After revealing its first poster, the digital arm of Ekta Kapoor’s entertainment behemoth, ALTBalaji, has now unveiled the trailer of its upcoming digital series Baby Come Naa. If the quirky trailer is anything to go by, the audience is going to laugh their lungs out after watching the entire series when it hits the home-grown streaming media giant.

The trailer of the web series, which was dropped a couple of hours ago, gives a sneak peek into a rib-tickling fun ride. Baby Come Naa, which is an adaptation of Paritosh Painter’s successful play Double Trouble, revolves around insanely crazy lives of Sarah (Shefali Jariwala), Sophie (Manasi Scott) and Aditya (Shreyas Talpade).

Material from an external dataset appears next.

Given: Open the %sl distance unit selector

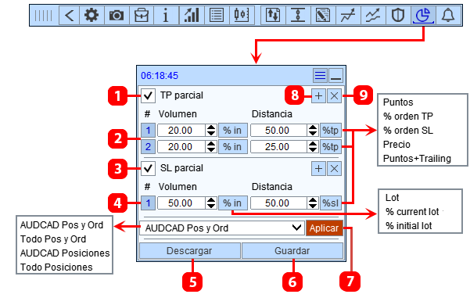Looking at the screenshot, I should click(x=331, y=203).
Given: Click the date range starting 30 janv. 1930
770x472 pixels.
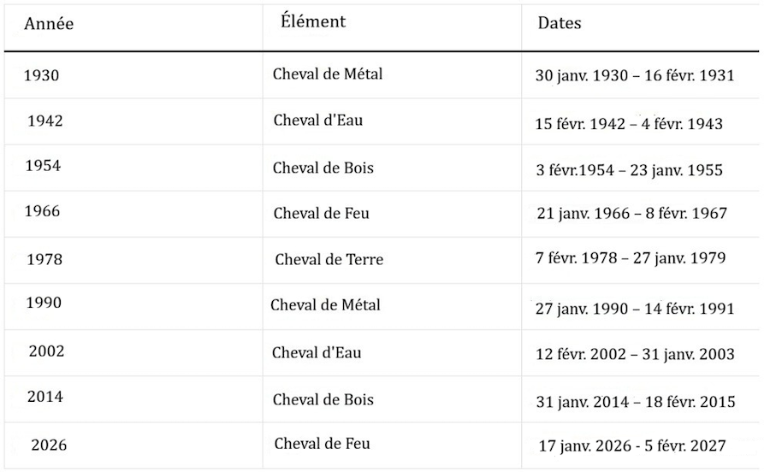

Aditya is two-timing both Sarah and Sophie. Things go a little haywire when crazy plumber Baburao Lele (Chunkey Pandey), who visits Aditya’s house almost every second day at the pretext of a new issue, enters their lives and sees both the girls on different days, claiming to be the wife.

Produced by Ideas The Entertainment Company, Baby Come Naa is adapted and directed by Farhad Samji who is presently busy helming Housefull 4, the next instalment of the super successful Housefull (2010).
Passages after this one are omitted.